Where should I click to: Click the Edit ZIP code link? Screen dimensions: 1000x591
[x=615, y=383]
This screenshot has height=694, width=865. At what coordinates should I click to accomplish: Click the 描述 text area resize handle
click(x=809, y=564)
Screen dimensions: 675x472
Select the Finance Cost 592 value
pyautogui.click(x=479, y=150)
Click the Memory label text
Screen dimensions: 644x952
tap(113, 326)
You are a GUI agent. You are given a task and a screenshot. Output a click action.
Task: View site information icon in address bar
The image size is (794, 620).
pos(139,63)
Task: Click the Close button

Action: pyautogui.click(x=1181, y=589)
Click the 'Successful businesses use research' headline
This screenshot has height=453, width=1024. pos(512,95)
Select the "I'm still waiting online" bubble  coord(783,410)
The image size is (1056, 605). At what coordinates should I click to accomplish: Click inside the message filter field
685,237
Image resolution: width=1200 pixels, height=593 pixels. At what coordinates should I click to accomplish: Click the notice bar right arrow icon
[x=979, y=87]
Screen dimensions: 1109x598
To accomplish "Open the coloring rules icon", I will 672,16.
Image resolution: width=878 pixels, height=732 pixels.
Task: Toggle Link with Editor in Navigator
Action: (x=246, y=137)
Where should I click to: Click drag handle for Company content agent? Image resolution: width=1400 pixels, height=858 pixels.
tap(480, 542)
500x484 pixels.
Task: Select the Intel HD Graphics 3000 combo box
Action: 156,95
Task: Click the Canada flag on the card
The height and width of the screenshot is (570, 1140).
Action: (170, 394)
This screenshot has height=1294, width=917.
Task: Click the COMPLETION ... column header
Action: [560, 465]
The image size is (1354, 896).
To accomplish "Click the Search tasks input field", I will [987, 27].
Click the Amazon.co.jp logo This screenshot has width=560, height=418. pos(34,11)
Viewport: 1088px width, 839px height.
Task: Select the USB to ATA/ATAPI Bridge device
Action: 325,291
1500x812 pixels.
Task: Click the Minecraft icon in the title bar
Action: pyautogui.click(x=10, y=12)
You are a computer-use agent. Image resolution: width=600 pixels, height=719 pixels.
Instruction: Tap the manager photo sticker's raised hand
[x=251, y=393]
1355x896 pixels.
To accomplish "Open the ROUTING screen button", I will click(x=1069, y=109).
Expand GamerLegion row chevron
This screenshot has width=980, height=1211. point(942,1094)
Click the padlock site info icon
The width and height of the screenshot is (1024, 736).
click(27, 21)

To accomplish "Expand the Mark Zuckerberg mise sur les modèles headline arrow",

★ ★ ★ ★ ★

_Problem_
Restate the data above exactly, keeping each word as it stands.

_Solution to the problem_
Where should I click to: Click the Edit ZIP code link? Screen dimensions: 1000x591
[x=615, y=383]
This screenshot has height=694, width=865. At what coordinates should I click to accomplish: Click the 描述 text area resize handle
click(x=809, y=564)
Screen dimensions: 675x472
Select the Finance Cost 592 value
pyautogui.click(x=479, y=150)
Click the Memory label text
Screen dimensions: 644x952
tap(113, 326)
You are a GUI agent. You are given a task and a screenshot. Output a click action.
Task: View site information icon in address bar
The image size is (794, 620).
pos(139,63)
Task: Click the Close button

Action: pyautogui.click(x=1181, y=589)
Click the 'Successful businesses use research' headline
This screenshot has height=453, width=1024. pos(512,95)
Select the "I'm still waiting online" bubble  coord(783,410)
The image size is (1056, 605). At what coordinates should I click to accomplish: Click inside the message filter field
685,237
Image resolution: width=1200 pixels, height=593 pixels. At what coordinates should I click to accomplish: Click the notice bar right arrow icon
[x=979, y=87]
Screen dimensions: 1109x598
To accomplish "Open the coloring rules icon", I will 672,16.
Image resolution: width=878 pixels, height=732 pixels.
Task: Toggle Link with Editor in Navigator
Action: (x=246, y=137)
Where should I click to: Click drag handle for Company content agent? Image resolution: width=1400 pixels, height=858 pixels.
tap(480, 542)
500x484 pixels.
Task: Select the Intel HD Graphics 3000 combo box
Action: 156,95
Task: Click the Canada flag on the card
The height and width of the screenshot is (570, 1140).
Action: (170, 394)
This screenshot has height=1294, width=917.
Task: Click the COMPLETION ... column header
Action: [560, 465]
The image size is (1354, 896).
To accomplish "Click the Search tasks input field", I will [987, 27].
Click the Amazon.co.jp logo This screenshot has width=560, height=418. pos(34,11)
Viewport: 1088px width, 839px height.
Task: Select the USB to ATA/ATAPI Bridge device
Action: 325,291
1500x812 pixels.
Task: Click the Minecraft icon in the title bar
Action: pyautogui.click(x=10, y=12)
You are a computer-use agent. Image resolution: width=600 pixels, height=719 pixels.
Instruction: Tap the manager photo sticker's raised hand
[x=251, y=393]
1355x896 pixels.
To accomplish "Open the ROUTING screen button", I will click(x=1069, y=109).
Expand GamerLegion row chevron
This screenshot has width=980, height=1211. point(942,1094)
Click the padlock site info icon
The width and height of the screenshot is (1024, 736).
click(27, 21)

To accomplish "Expand the Mark Zuckerberg mise sur les modèles headline arrow",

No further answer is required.